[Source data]
^^^^
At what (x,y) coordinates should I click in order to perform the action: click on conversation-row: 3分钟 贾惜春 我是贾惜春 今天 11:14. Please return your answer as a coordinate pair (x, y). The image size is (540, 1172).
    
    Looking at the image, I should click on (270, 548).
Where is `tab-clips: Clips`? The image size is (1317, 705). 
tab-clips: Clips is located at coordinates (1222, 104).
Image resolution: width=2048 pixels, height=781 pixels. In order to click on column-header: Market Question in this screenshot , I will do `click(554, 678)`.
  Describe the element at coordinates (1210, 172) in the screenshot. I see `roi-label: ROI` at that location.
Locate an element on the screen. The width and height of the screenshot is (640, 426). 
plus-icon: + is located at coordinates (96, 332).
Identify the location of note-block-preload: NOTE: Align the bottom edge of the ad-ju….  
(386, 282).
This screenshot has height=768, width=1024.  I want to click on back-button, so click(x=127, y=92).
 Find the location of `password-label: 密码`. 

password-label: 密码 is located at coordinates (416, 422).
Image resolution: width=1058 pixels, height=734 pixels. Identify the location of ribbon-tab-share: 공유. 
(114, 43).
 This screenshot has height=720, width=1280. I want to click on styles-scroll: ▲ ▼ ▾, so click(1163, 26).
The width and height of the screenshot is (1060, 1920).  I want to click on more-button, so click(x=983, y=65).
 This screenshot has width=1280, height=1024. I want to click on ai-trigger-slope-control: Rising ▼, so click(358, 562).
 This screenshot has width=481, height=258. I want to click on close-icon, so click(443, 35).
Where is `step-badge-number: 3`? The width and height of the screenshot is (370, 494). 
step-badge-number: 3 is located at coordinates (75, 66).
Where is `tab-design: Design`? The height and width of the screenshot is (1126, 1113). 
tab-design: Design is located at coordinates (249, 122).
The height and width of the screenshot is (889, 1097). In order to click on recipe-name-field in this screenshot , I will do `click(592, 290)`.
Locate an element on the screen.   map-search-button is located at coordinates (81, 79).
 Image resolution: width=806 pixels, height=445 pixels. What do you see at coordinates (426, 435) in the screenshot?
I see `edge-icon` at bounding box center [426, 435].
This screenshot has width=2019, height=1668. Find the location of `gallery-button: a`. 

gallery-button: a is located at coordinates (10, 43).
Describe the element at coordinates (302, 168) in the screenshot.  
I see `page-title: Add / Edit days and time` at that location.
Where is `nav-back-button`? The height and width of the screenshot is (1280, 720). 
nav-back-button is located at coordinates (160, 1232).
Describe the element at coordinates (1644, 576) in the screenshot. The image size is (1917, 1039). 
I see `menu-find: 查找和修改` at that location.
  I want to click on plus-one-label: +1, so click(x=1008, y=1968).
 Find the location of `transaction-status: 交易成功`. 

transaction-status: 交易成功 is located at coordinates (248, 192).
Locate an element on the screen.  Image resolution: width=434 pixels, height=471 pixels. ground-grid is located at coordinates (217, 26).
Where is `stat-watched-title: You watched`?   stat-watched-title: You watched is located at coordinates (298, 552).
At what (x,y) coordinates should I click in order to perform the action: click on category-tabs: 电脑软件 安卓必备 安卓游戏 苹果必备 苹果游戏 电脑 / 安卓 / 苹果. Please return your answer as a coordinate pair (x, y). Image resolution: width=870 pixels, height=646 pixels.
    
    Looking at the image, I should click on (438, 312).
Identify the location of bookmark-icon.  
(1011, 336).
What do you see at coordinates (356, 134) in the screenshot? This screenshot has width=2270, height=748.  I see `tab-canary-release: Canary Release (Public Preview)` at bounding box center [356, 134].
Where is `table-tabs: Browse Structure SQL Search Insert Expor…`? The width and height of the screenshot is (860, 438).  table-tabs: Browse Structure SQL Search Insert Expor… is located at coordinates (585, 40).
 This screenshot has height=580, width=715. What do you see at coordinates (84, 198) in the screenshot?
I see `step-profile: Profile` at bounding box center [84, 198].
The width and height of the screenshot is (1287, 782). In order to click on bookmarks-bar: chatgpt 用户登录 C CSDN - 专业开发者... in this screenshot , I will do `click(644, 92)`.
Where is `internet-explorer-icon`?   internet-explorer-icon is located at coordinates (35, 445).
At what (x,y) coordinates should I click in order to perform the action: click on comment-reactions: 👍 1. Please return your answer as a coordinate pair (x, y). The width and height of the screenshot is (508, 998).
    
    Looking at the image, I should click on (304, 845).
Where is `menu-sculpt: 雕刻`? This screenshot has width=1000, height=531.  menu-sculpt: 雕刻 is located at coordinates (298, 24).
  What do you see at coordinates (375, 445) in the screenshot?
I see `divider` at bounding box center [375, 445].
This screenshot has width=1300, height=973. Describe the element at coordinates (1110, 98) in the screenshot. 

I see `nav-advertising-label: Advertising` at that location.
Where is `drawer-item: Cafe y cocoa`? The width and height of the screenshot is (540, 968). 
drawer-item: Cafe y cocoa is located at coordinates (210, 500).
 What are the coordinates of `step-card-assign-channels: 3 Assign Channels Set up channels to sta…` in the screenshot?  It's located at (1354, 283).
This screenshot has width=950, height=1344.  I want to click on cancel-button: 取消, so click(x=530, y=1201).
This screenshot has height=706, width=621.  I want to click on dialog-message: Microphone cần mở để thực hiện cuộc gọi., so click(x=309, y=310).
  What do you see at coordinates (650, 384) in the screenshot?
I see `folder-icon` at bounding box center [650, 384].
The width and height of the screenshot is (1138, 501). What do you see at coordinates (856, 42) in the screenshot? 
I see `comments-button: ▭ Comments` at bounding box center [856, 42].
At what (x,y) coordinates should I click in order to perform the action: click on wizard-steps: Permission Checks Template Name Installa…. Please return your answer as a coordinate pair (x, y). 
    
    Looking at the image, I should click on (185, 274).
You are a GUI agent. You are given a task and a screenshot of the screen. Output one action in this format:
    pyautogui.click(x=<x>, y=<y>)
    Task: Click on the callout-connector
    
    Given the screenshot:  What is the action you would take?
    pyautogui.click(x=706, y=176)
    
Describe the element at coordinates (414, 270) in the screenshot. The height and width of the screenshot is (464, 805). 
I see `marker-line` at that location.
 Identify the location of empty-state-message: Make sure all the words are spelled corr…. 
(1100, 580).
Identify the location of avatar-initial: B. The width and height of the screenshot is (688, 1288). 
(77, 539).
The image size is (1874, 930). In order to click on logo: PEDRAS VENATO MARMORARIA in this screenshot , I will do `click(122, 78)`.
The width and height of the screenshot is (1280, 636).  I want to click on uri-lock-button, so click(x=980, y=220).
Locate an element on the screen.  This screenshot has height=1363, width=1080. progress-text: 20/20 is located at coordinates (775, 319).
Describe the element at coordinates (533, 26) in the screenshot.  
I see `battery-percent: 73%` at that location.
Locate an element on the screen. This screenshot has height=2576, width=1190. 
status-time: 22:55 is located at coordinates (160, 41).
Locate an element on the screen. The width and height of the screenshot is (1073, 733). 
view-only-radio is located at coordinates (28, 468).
^^^^
● **Request**: Convert everything in the records from the line containing "This screenshot has width=2019, height=1668." down to the line containing "transaction-status: 交易成功 is" into a JSON array of strings, one string per line. Omit blank lines.

● **Response box**:
[
  "This screenshot has width=2019, height=1668. Find the location of `gallery-button: a`. ",
  "gallery-button: a is located at coordinates (10, 43).",
  "Describe the element at coordinates (302, 168) in the screenshot.  ",
  "I see `page-title: Add / Edit days and time` at that location.",
  "Where is `nav-back-button`? The height and width of the screenshot is (1280, 720). ",
  "nav-back-button is located at coordinates (160, 1232).",
  "Describe the element at coordinates (1644, 576) in the screenshot. The image size is (1917, 1039). ",
  "I see `menu-find: 查找和修改` at that location.",
  "  I want to click on plus-one-label: +1, so click(x=1008, y=1968).",
  " Find the location of `transaction-status: 交易成功`. ",
  "transaction-status: 交易成功 is located at coordinates (248, 192)."
]